Matthew Parris’s column in The Times today is a good counter-blast to the idea that all Tory backbenchers are craving more policies that are bolder. As Parris points out, many of those defending seats against Laboour don’t want that. Indeed, if you had left it to these MPs I very much doubt that the government would have cut the 50p tax rate. He is also right that the desire to remove David Cameron—as opposed to grumble about him—is extremely limited.
It is, though, as one senior MP pointed out to me earlier, worth noting that most Tory members of the Cabinet are in extremely safe seats. It is hard to imagine Witney going Labour, while Neil Hamilton had to be caught up in cash for questions before Tatton left the Tory fold.

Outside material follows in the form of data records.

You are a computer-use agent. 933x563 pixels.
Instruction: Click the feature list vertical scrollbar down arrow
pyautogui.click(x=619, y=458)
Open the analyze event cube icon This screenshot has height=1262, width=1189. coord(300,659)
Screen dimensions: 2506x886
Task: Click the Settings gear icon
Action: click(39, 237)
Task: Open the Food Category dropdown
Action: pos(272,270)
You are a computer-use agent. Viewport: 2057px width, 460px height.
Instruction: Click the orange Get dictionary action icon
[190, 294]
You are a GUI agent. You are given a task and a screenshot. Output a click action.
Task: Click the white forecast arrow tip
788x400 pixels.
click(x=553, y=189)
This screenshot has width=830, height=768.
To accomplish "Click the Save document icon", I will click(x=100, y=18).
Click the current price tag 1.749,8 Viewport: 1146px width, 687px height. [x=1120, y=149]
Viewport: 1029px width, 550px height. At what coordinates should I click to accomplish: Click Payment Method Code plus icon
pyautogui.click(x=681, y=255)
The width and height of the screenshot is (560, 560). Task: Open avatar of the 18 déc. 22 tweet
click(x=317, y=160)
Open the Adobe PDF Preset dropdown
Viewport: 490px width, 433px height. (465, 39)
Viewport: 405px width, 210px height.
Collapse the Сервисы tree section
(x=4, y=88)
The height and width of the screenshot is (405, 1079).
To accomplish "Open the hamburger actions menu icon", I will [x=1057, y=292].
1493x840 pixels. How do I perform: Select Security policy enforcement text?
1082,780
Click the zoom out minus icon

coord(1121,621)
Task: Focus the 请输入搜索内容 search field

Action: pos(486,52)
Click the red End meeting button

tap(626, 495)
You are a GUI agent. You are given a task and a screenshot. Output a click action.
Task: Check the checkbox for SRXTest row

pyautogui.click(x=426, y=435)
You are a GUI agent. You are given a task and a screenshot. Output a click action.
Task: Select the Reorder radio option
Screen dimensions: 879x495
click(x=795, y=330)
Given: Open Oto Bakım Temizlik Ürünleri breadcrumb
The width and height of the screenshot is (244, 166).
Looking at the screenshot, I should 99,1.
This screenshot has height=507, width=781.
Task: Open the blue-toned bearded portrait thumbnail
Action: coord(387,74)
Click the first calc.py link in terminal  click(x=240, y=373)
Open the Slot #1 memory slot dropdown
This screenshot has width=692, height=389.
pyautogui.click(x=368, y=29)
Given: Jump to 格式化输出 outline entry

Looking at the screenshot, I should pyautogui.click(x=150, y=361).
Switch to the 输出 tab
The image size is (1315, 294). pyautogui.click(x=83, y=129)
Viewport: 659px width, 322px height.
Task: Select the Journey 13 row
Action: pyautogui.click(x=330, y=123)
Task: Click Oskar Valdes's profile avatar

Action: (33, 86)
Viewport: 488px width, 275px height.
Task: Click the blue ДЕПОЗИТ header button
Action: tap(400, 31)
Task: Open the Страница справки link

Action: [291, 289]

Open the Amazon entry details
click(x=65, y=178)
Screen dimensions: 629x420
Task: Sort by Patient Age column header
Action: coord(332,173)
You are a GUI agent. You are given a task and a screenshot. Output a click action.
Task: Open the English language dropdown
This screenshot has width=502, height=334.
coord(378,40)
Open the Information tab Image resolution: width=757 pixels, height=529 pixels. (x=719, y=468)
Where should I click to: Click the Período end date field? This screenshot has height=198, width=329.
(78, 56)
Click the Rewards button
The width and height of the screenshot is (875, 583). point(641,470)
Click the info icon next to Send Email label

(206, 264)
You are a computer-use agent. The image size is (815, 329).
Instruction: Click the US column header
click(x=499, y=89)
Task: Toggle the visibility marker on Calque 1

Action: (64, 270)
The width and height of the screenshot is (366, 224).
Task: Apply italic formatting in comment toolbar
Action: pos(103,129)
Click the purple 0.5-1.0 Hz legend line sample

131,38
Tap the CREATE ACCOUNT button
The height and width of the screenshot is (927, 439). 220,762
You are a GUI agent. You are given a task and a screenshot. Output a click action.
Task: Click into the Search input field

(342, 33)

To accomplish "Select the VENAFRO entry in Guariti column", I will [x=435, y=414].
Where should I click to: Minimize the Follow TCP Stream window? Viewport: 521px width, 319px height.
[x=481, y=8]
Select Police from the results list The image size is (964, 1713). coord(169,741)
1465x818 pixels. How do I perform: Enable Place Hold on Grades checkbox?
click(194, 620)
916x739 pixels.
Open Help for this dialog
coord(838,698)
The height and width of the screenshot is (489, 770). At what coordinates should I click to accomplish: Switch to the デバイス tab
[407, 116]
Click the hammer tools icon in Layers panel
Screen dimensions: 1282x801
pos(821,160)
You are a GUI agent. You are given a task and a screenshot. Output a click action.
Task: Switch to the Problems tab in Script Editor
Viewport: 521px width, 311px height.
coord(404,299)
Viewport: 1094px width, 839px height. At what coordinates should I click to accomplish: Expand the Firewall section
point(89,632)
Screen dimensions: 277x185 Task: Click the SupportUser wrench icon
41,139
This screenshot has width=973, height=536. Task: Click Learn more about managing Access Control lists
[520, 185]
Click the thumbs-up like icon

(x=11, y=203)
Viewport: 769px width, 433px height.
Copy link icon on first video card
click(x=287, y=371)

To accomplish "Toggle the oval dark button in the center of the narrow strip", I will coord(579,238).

But what the Tory party should worry about is not whether large majorities are skewing the views of some backbenchers but the atrophying of the local associations. I was struck at the last election by the observation of someone who had stood for the Tories in a Labour-held seat in 1997. He was called in to help in a selection in a Tory target marginal in 2010 and found that the association there was far smaller, far less active and far less representative than his had been in his no-hope seat in 1997.
Broadening the base of the membership, should be a priority for the Tories. This is, obviously, not easy given that Tory members have, unlike their Liberal Democrat counterparts, very little power and that this is a thoroughly anti-politics age. But as the Labour party’s experiment in Preston, reported in The Independent today, shows, it is possible.